### Your instructions
Print the lines of the listing below verbatim, beginning at the line that contains "You are a computer-use" and ending after the line that contains "Instruction: Select the ゲーム Xbox icon".

### Information given
-----

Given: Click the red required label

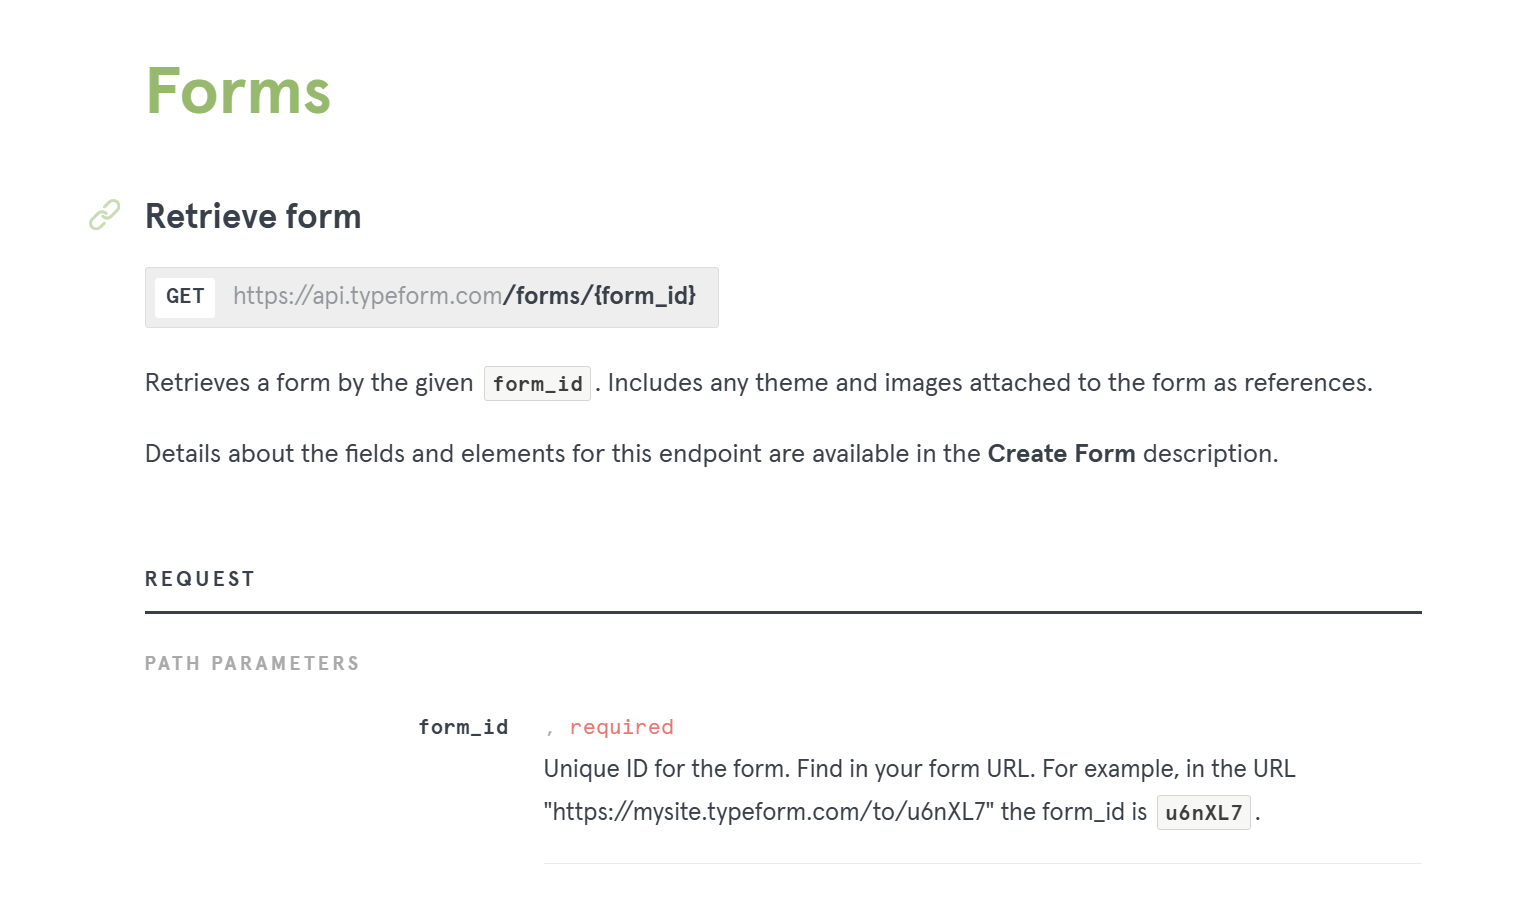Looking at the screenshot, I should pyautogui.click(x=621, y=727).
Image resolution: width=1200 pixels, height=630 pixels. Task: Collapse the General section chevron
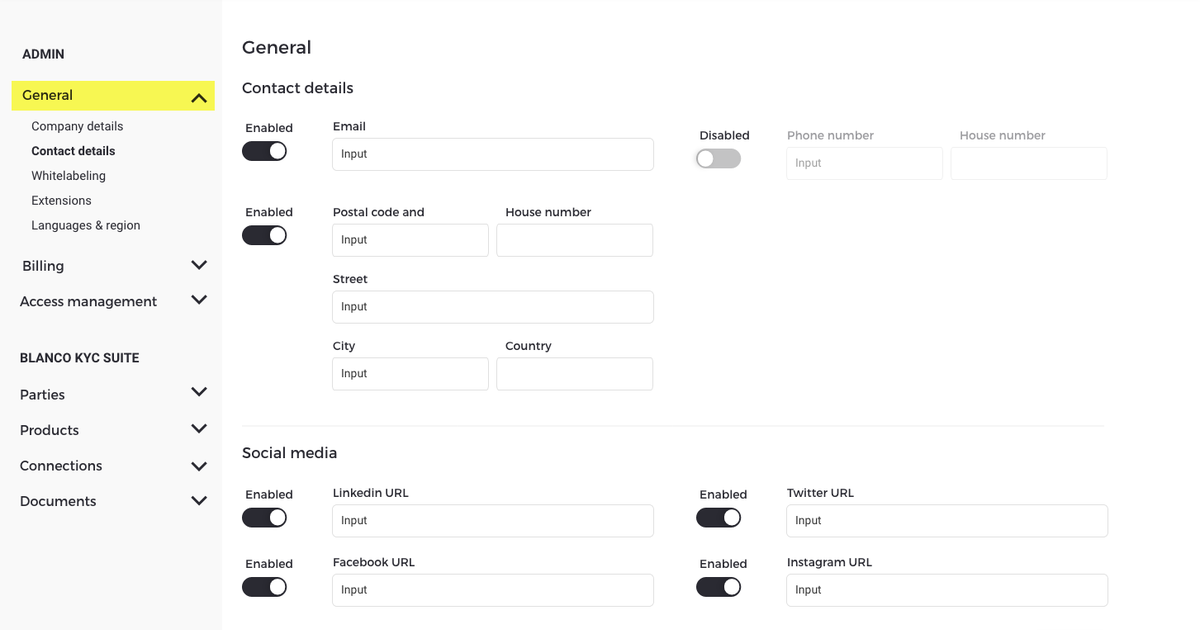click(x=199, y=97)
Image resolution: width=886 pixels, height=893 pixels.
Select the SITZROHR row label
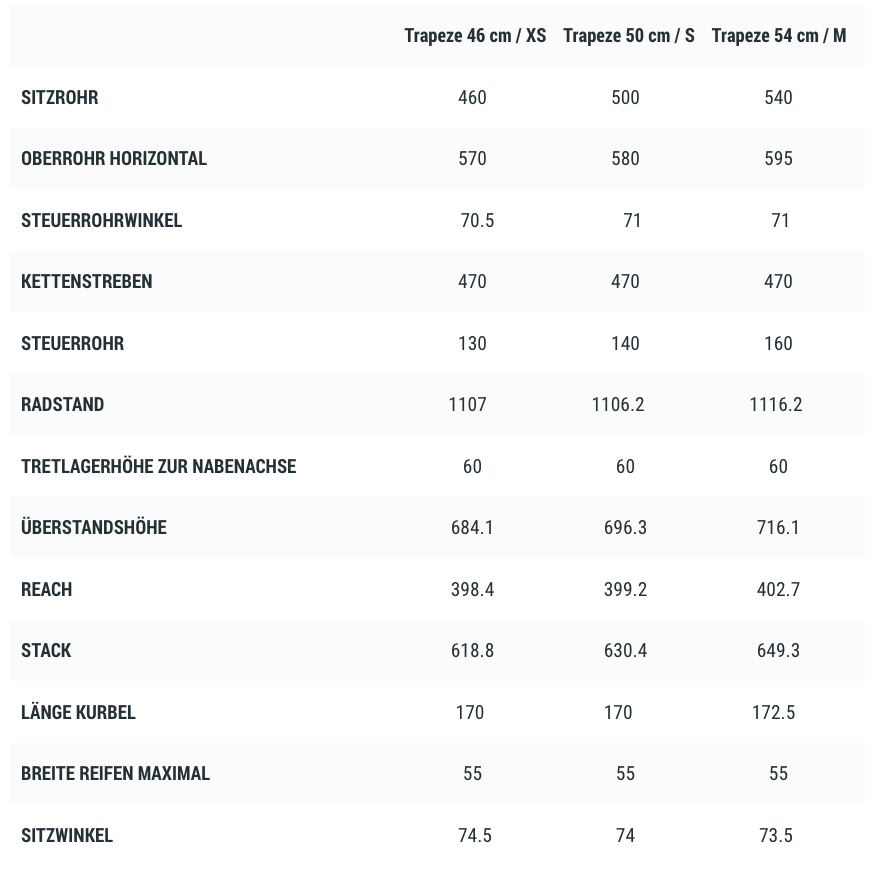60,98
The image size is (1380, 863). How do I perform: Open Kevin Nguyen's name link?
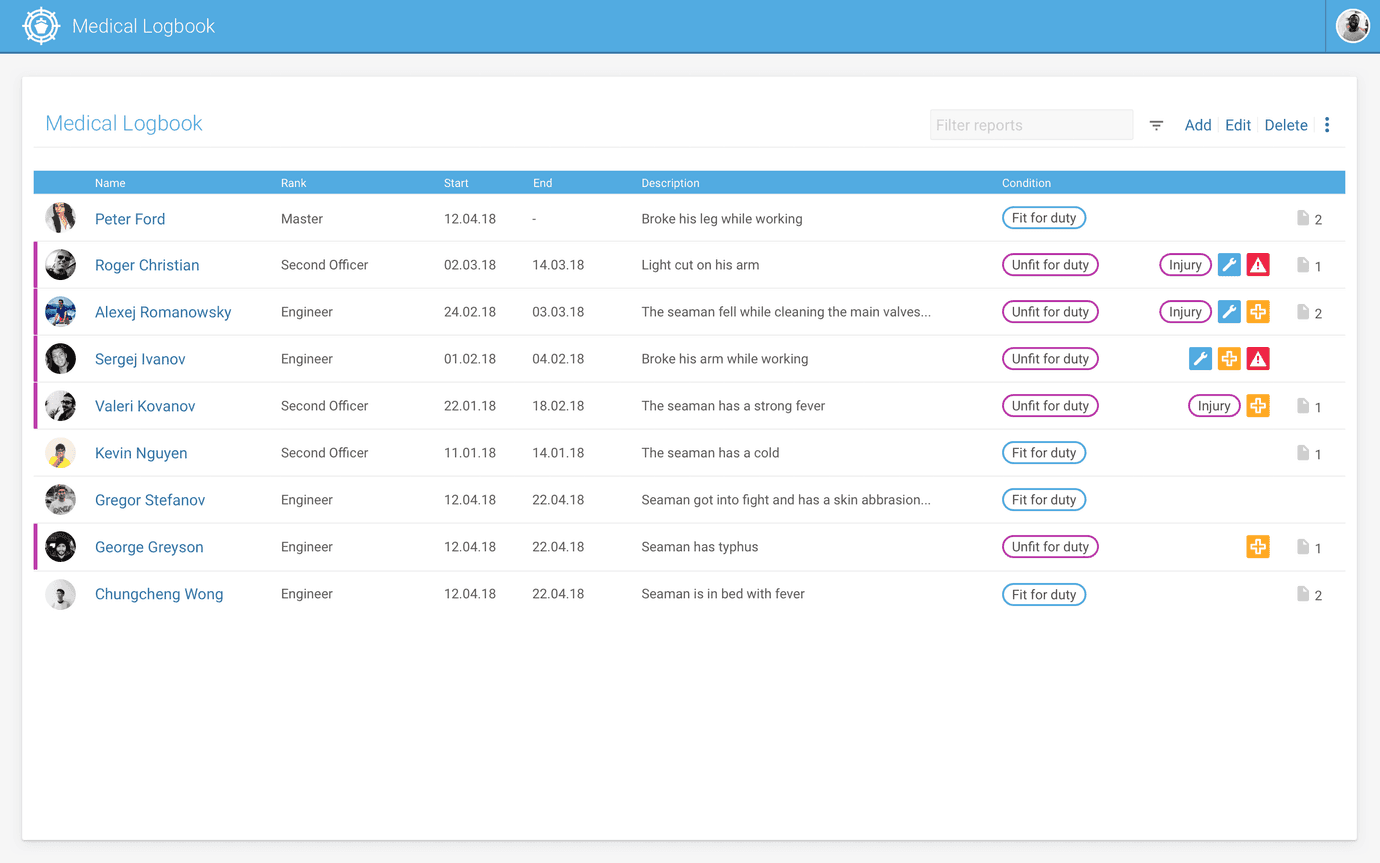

-----

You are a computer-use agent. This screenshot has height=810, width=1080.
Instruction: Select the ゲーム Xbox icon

-----

### The answer
You are a computer-use agent. This screenshot has height=810, width=1080.
Instruction: Select the ゲーム Xbox icon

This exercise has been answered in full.